EgyptFeatures/Interviews

Blog: Bouazizi’s unfinished business

This blog was supposed to have been written for 17 December, but events in Cairo put it on the backburner, and indeed seem to provide a connecting thread to events on that same day a year ago.

I was never really one for commemorating my birthday. Sure, it was a reason to see friends and family, but on a personal level it wasn’t something that resonated deeply. It was always just another day, a benchmark maybe but never a significant shift.

On 17 December 2010, a Tunisian street vendor named Mohamed Bouazizi went to the office of the governor of Sidi Bouzid to meet him and ask for the return of his electronic scales, which had been confiscated by police earlier that day. He was turned away at the meeting, even though he threatened to set himself on fire if he didn’t meet the governor.

He went to get a can of gasoline from a nearby petrol station and set himself alight. It was a story that filtered through on that day, my birthday. Of course, then it was a story in and of itself. No one knew it was a precursor of things to come.

It was taken as a very symbolic gesture at the time. The young man burnt himself alive because he felt he had no other choice. Meanwhile, Arab leaders lived off illegal gains that belonged to the people they violently oppressed.
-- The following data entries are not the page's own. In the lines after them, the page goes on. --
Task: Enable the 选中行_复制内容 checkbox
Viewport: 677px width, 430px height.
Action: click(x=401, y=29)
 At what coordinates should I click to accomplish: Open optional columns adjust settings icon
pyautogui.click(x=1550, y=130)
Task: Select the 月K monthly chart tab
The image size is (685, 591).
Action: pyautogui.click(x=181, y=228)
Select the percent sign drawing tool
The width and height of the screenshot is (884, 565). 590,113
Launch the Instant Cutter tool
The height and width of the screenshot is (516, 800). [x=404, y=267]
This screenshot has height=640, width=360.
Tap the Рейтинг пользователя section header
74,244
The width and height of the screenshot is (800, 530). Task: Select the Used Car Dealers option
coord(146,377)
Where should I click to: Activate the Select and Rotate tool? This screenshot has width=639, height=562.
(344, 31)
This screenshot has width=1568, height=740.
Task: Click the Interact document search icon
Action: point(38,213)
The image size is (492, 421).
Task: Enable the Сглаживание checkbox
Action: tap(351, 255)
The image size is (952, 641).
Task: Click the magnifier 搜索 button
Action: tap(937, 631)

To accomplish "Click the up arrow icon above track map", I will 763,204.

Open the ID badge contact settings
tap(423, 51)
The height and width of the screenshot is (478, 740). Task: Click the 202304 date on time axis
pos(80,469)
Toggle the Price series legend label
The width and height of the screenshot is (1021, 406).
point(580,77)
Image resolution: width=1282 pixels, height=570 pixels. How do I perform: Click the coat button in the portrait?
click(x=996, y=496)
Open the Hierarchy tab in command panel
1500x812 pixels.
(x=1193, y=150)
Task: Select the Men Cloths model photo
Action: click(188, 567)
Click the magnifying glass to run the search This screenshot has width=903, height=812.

Many seemed to have seen it that way as well. Within hours, protests began in Bouazizi’s hometown. I remember following the Sidi Bouzid hashtag on Twitter, likening the demonstrations in my mind to the 2008 Mahalla riots in Egypt. And then, ten days after Bouazizi died on 4 January, 23-year despot Zine El Abadine Ben Ali was ousted from power.

People in the region were a bit shell-shocked. The questions began to be asked: Would this happen elsewhere? The oppression was broadly the same across the board; the frustrations and grievances were similar. Was Egypt like Tunisia? After Ben Ali had high-tailed it to Saudi Arabia, three Egyptians attempted to set themselves on fire in front of the cabinet. There was also unrest in Egypt at the time because of the Two Saints Church bombing in Alexandria. And police day was coming up on 25 January, and Egypt was a police state, like Tunisia had been before the revolution.

We all know what happened next, but after Mubarak’s ouster 11 February, I began to reflect on Bouazizi’s death. I had ascribed the significance of my birthday to what he had done. Was his sacrifice imbued with greater significance because of what happened afterwards? Wasn’t the death of a man who felt he was at the end of his tether significant enough? Did a street vendor in Tunisia, someone who must have felt that he was inconsequential in the greater scheme of things — to the extent that he took his own life out of desperation — upset our understanding of how things work, because he became a catalyst for more things?

Of course, he wasn’t the sole reason for all that happened. Decades of oppression and frustration were building up to this point, but the timing favored his final act. I’m sure many more qualified than me will continue to speculate on why the uprisings happened in 2011, rather than a decade earlier or a decade later. However, what we need to take note of is the continual sacrifices of Arab people a year on. In Syria, Libya, Yemen and Bahrain … and yes, in Egypt too.

On 17 December 2011, I joined the funeral procession of Sheikh Emad Eddin Effat, secretary general of Dar al-Iftaa, the first victim to be killed by the military attack on the cabinet sit-in in Qasr al-Aini. He was the first of ten killed so far. For three days now, the battle rages on after the military attacked the cabinet sit-in. The images and videos of military transgressions are numerous, but as of yet no one is being held accountable, just like events of Maspiro on 9 October and Mohamed Mahmoud on 19 November.

This seemingly endless cycle of violence against protesters continues even after the dictators are gone, the propaganda wars continue and the lies continue. The deaths pile up and not one representative of the armed forces has been held to account.

And maybe that’s why Bouazizi’s death remains a case of unfinished business. In Egypt the military ruled under Mubarak, and they rule still. Accountability, and more pertinently, justice, is still not upheld in Egypt. You can still kill and get away with it. Bouazizi was the start of something that is not yet finished.